This is Nicky.

Nicky is a Guatemalan kindergartener. He’s the student that I had the opportunity to tutor. While I was being introduced to him, his teacher told me that I would have the task of helping him work on recognizing and writing the numbers 1-5. He could easily get 1, 2, and 3, but 4 and 5 just weren’t really happening yet. She also told me that he doesn’t really listen when he is told to do something and he is a “typical only child.” It was also his 6th birthday, so he was feeling special that day. I told him happy birthday, he grabbed his juice, and we headed upstairs.  

The first thing Nicky did was spill his juice on the tile floor. Not really an abnormal occurrence for a 6 year-old. He smirked and walked away from the spill. I asked him to clean it up. He said “no.” I had him put his cup down in the room and led him back to the spill. He waited for me to go get the paper towel to clean it up, smirking the whole time. When I returned, I handed him a piece. We looked at each other, and he watched me as I bent down to clean it up. I wiped the towel across one part, and (after a short moment) he joined in. We quickly cleaned it up, high-fived, and made our way to the classroom.

We moved desks around into the most applicable formation, Nicky sat down for just a second, then got up and started wandering. I called his name. He turned his head, slightly, and made eye-contact as he smirked, once again. Mischievous. After a few more calls of his name, he came back to the table.

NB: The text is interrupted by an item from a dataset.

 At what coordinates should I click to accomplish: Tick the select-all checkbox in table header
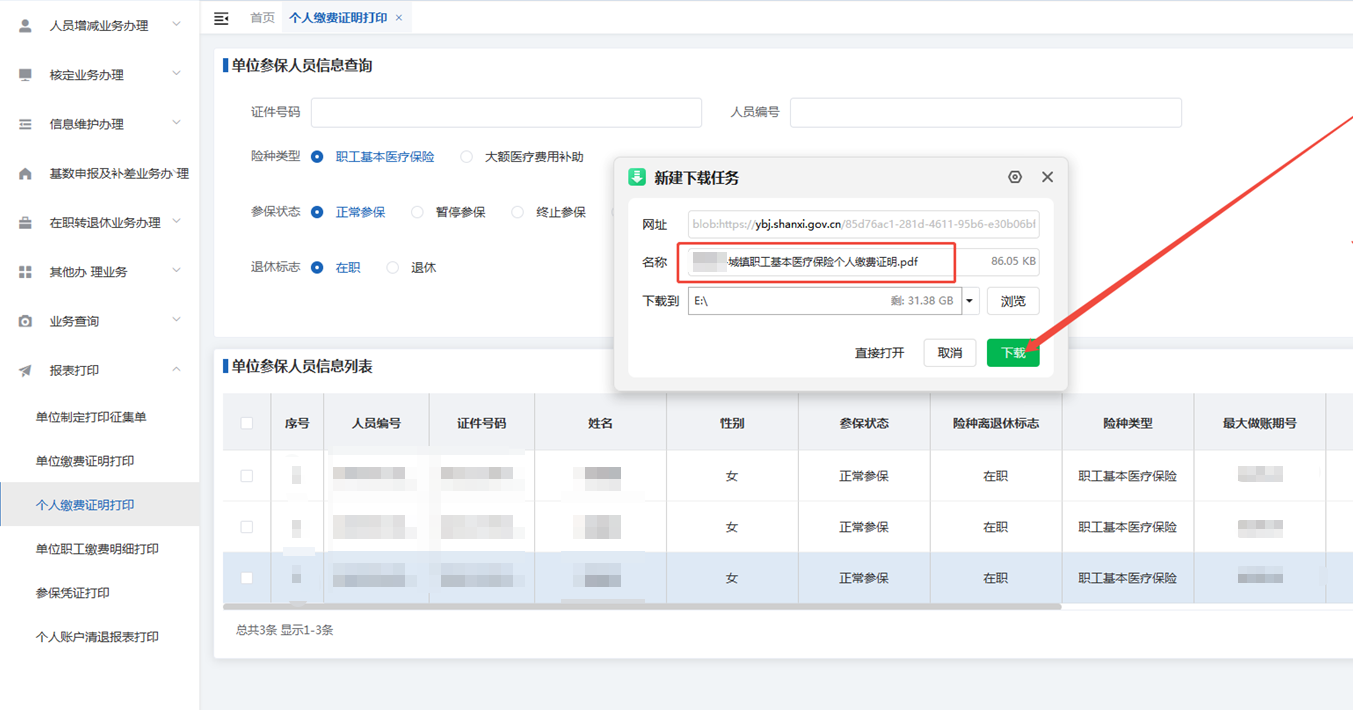pyautogui.click(x=247, y=423)
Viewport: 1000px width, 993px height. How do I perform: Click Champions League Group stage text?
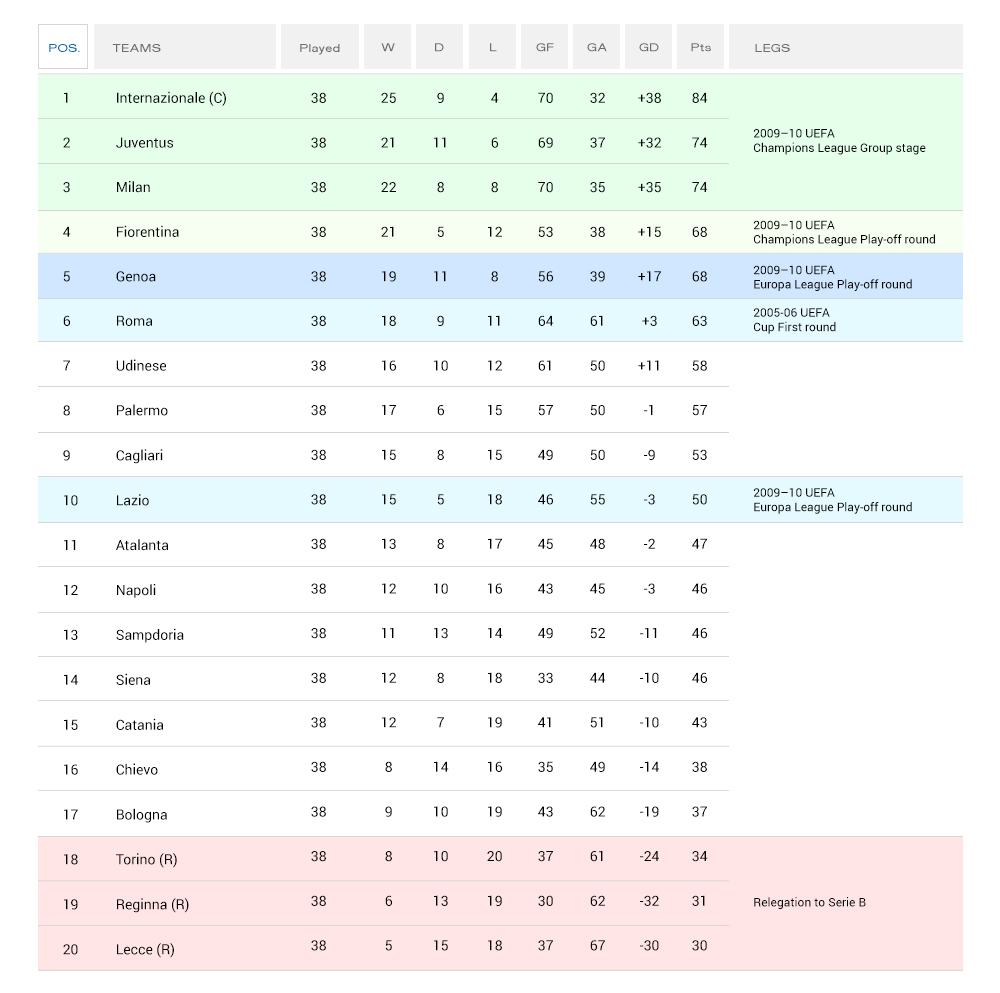point(839,148)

While we were working on our numbers, we could communicate, but not super easily. It took a lot of trial and error, decoding, and sometimes charades. It worked, but it was a little weird.

Throughout our lesson, Nicky would say the first number that came to mind. No matter what I pointed to, he would say “1… 2… 3… 4… 5…” until he arrived at the right number. I could tell he wasn’t really thinking about it. He was looking to my reaction to see if it was the right thing, rather than working to understand and what he knew to figure out the things he didn’t know. He wanted the answers quickly and easily.

As we got further and further along, I realized that I wasn’t helping him by making it easy and responding about every answer. I told him. “despacio, despacio.” (“slowly, slowly.”) Once he was able to slow down his thinking, and put aside his need for instant gratification, he was able to actually answer the questions I had for him. He stopped grabbing at any answer he could possible give until he magically landed on the right now. When he gave a correct answer that had been thought-through, I would cheer and smile and give him a high-five or occasional fist bump. 


He was getting it. Slowly, but surely, he was getting it.

 

He stopped getting up to walk around, he stopped telling me no, and he started to actually listen. This boy who would just walk away at the beginning, helped clean up every part of our lesson at the end. He was different. We had an understanding and the beginning of a bond.

He isn’t a terror. He isn’t too much to handle. He is intelligent. He is a kid that needs to be affirmed and loved.

I am a Nicky lookalike.

I am a 26 year-old Gap Year Squad Leader. I’m the girl that God has an opportunity to work with. I recognize the basics of my relationship with Christ pretty easily, but I don’t always get the difficult parts. I don’t always listen to my Heavenly Father and I sometimes act like I have to be on my own. He tells me that he loves me anyway. Then, I grab my things, and I walk with him for a little while.

I make messes… a lot. It’s a normal occurrence for me. Sometimes, I laugh it off and say it’s okay. I say “no” when God tells me to clean them up, too, but I come around. I wait for God to prepare the things that I need. When those tools are ready, I work alongside him to complete the cleanup. It is an awesome thing to see my Father bend down and help me clean up something that He had no part in creating. I see His example and do it with Him. When the mess is gone, we move on together.

He prepares places for me, and I start wandering around. God calls my name, and I don’t always respond in the way that would be most beneficial. He calls my name again. I turn my head, acknowledge that He’s there, and look back to what I’m doing. I’m a little mischievous, but I always find myself coming back.

I communicate with God and it looks like a lot of trial and error, scavenger hunts, and sometimes spiritual charades. It’s always a little weird… in the best way.

When things are difficult and I’m unsure, I reach for anything I know to solve the problems. I know that I’ve found answers in the past, so I go through all of them in hyper-speed. I find myself praying, reading/studying the Bible, conversing with wise individuals, or I just end up in a general state of confusion. God says, “slow down, girl. relax.” I slow down, find new perspective, and gain an understanding of what my Father is actually trying to get me to comprehend. I lay down my need for instant gratification, and I actually find the answer I’m looking for.

 

I get it, slowly.

 

In the end, I am better off. I become a person that trusts more, sees more truth, and loves my Lord more deeply. We have an understanding.

I am not a terror. I am not too much to handle. I am intelligent. I am just a kid that needs to be affirmed and loved by her Heavenly Father.